As she sought out more community and discovered that there were many other people who had gone through a similar experience, she felt a need to document this. In a very heterosexual world where many queer people often struggle with internalised homophobia, “we need these stories for visibility, to know that we are okay, to normalise being queer.” Avril began looking for funding and received it in late 2022 from the Amra Odbhuth Collective, a queer and trans collective and community centre in West Bengal, India. “They managed to get some funding and gave me a part of it for this project.”
She spent over three months interviewing people who had come out during the pandemic. “I was intentionally looking for these stories,” says Avril, who found them in many places: strangers she met on dating apps, folks from the larger queer community that she was already friends with, people who approached her after a performance based on her own coming out story, telling her it resonated with them.
Eight out of the 10 interviews she conducted finally made it to Project Almirah, the name chosen because she liked the word a great deal. “It is contextual to India, and everyone pronounces it differently,” she says with a laugh, adding that the people she interviewed got paid for being part of the project. She hopes to continue building this archive with more stories in multiple formats: audio, video, text and imagery. “I have been getting a bunch of enquiries from people who want to contribute stories,” she says. “I am looking for more funding to do that.”

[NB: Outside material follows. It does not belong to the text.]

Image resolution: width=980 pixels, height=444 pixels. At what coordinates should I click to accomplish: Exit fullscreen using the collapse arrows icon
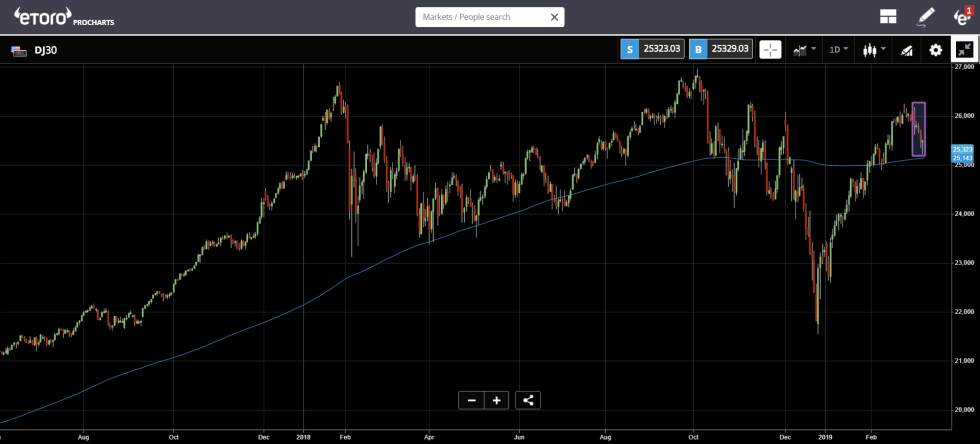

Arty (he/they/it), a Goa-based queer person who was interviewed as part of Project Almirah, says what they like best about the project is the visibility it gives queer people. “There are a lot of queers like me who struggled to open up and express their story,” says Arty, who came out on Facebook, during the pandemic, something Arty talks about in the podcast too. “It is empowering, and I am super grateful to be given an opportunity to share my story,” they add, a sentiment Angel mirrors.
“Giving queer people a voice to tell their story is unique,” says Angel, pointing out that knowing that other people went through similar experiences makes one feel less isolated. “After reading and listening to the stories, I felt so much solidarity and connection,” they say.